((

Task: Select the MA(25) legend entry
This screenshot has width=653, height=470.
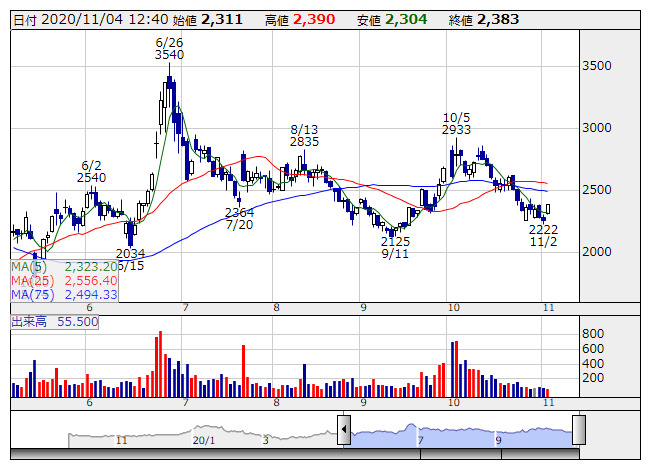Action: pyautogui.click(x=63, y=281)

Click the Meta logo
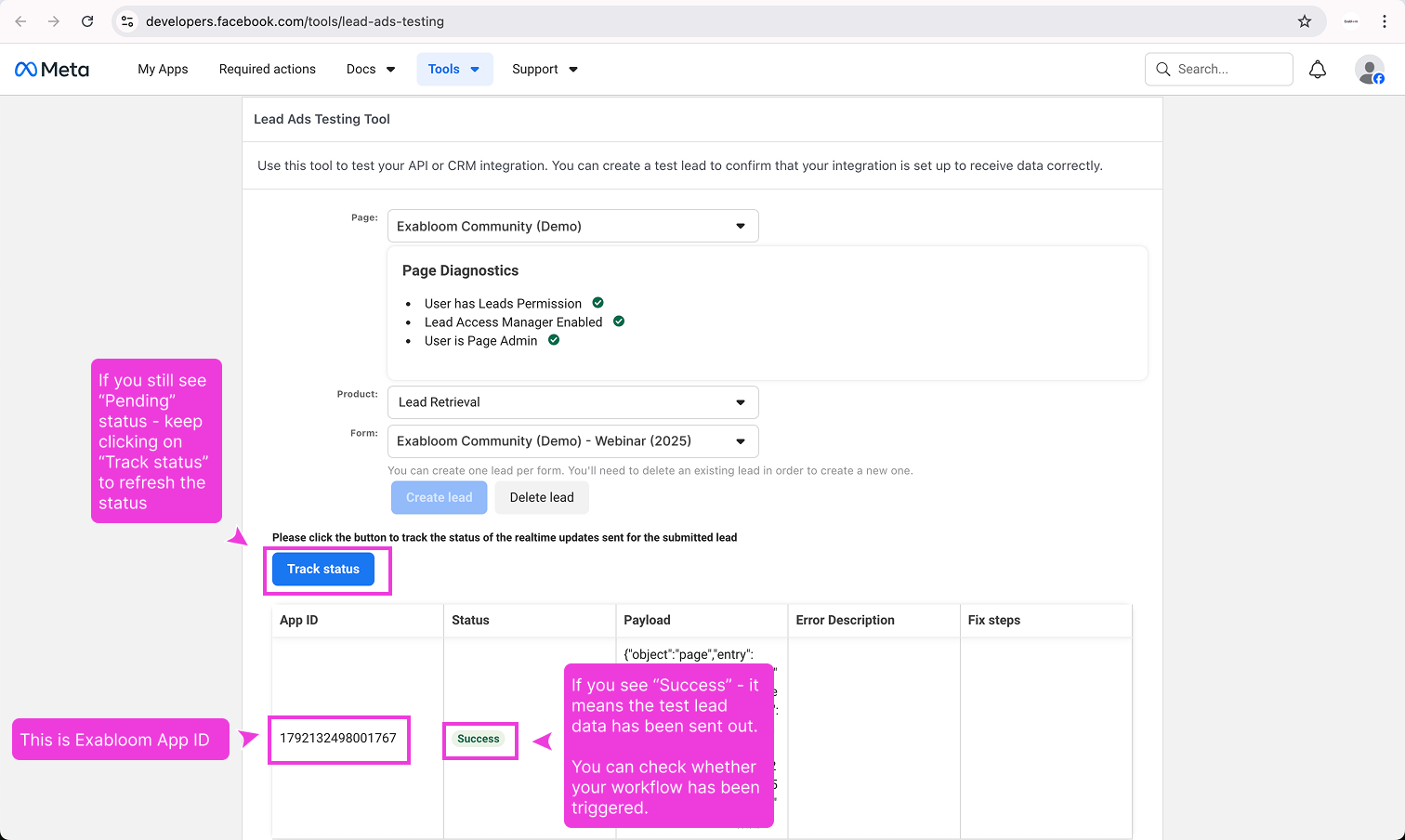(x=52, y=70)
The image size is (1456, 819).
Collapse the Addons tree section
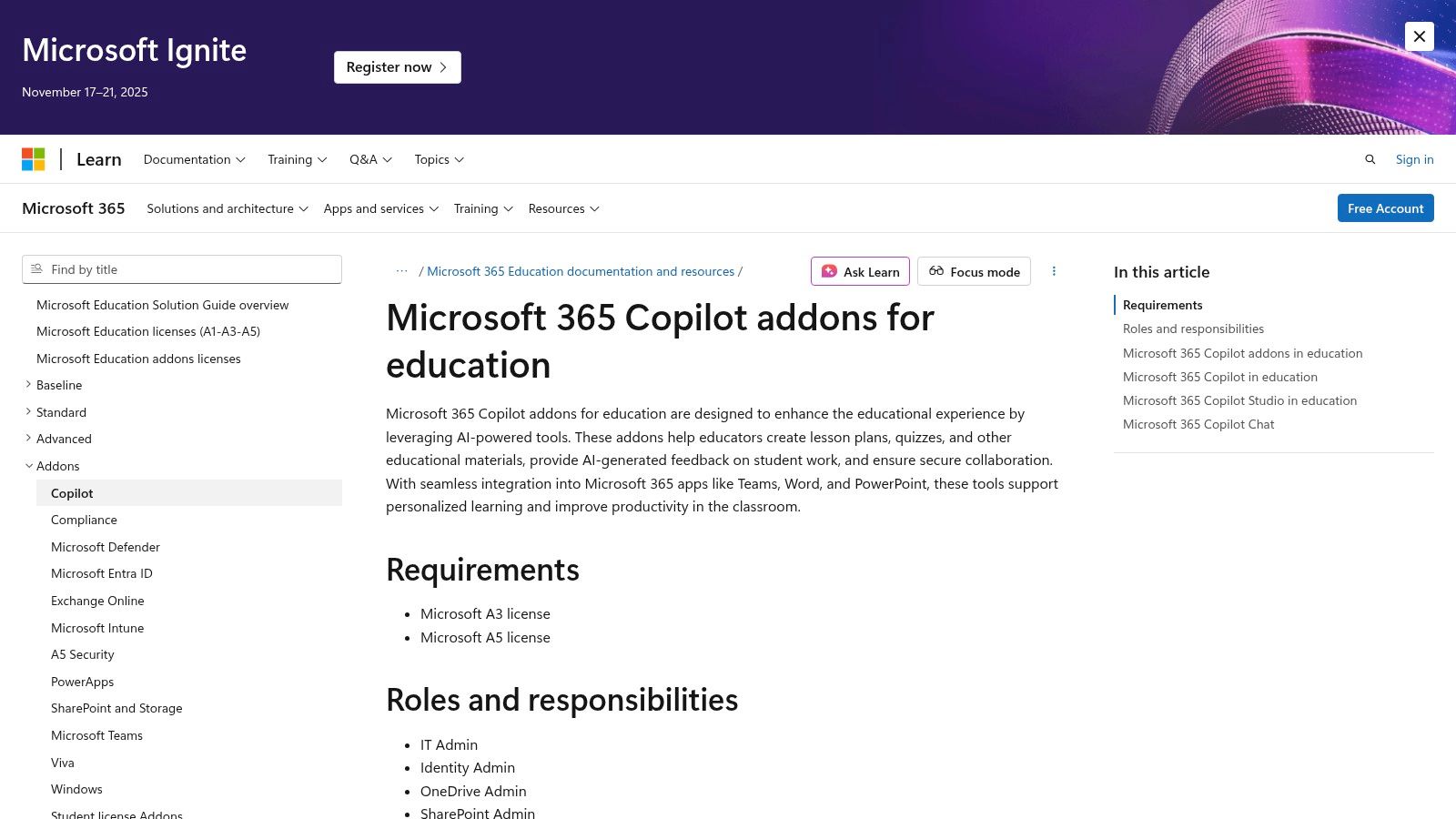coord(28,466)
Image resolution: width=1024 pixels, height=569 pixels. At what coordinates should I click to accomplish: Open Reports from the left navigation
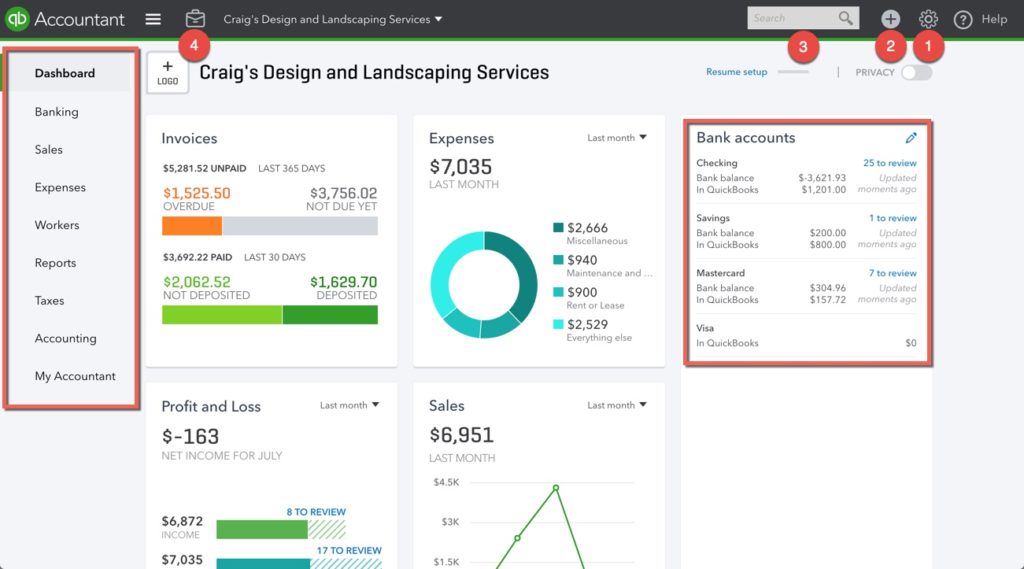point(55,263)
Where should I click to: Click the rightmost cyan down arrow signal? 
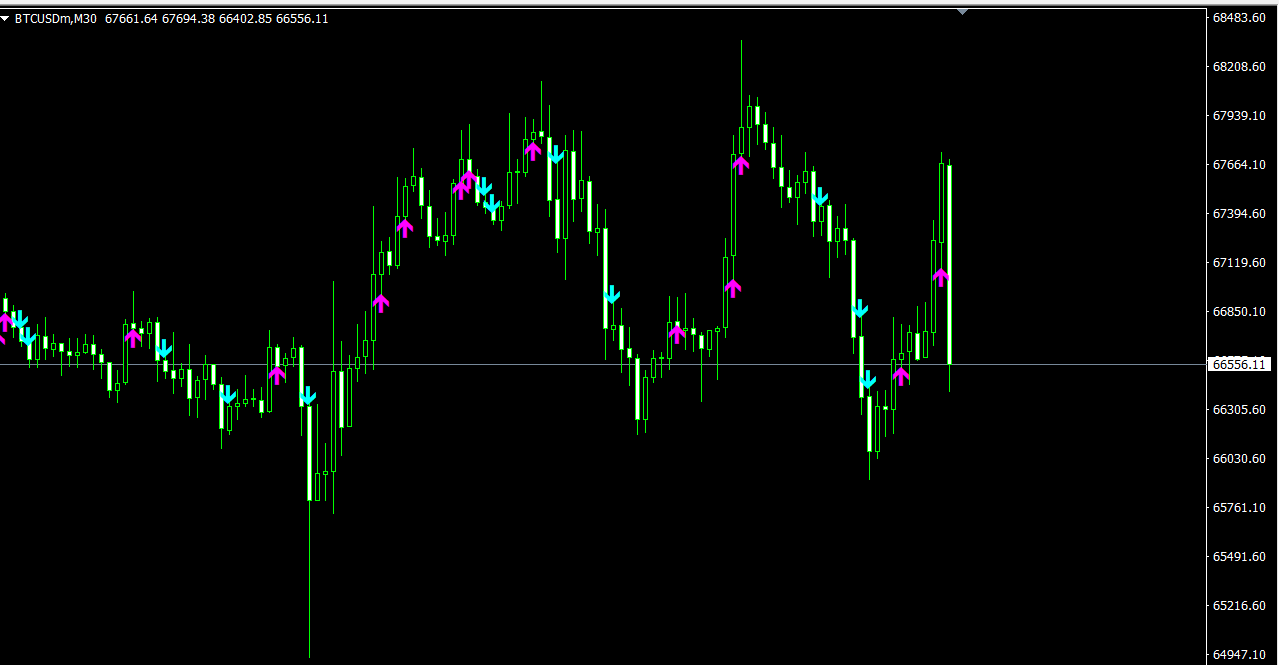click(868, 380)
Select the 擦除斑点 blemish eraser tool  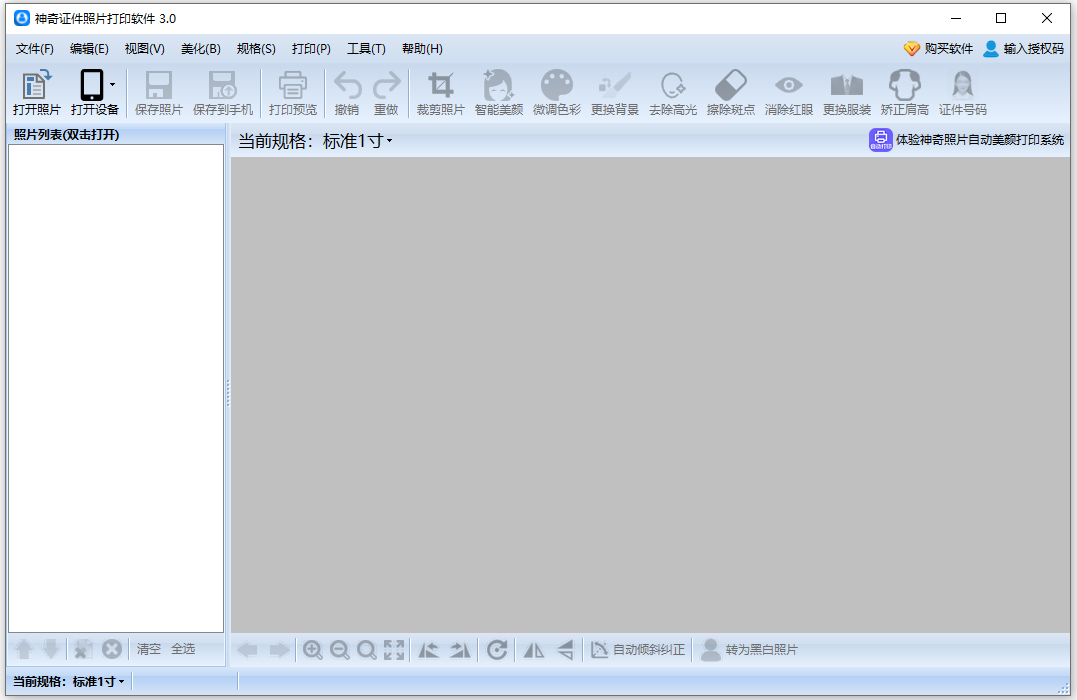[x=730, y=91]
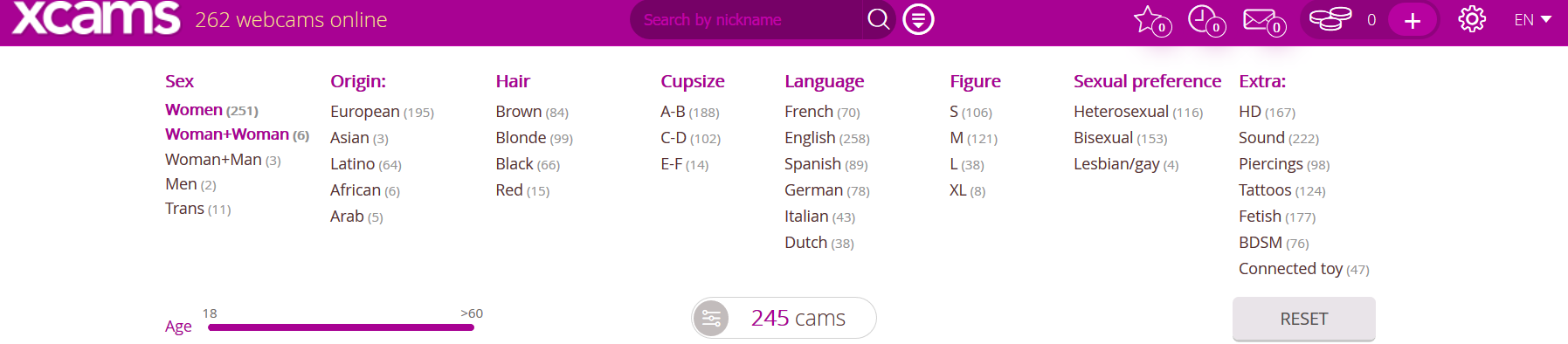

))

• **EXERCISE**: Can you update the listing from the line with "The image size is (1456, 819)." to the line with "click(868, 380)" by replacing "Addons" with "Extensions", keeping everything else the same and leaving out the pictures?

• **OUTPUT FOR THIS EXERCISE**:
The image size is (1456, 819).
Collapse the Extensions tree section
coord(28,466)
Image resolution: width=1024 pixels, height=569 pixels. At what coordinates should I click to accomplish: Open Reports from the left navigation
point(55,263)
Where should I click to: Click the rightmost cyan down arrow signal? 
click(868, 380)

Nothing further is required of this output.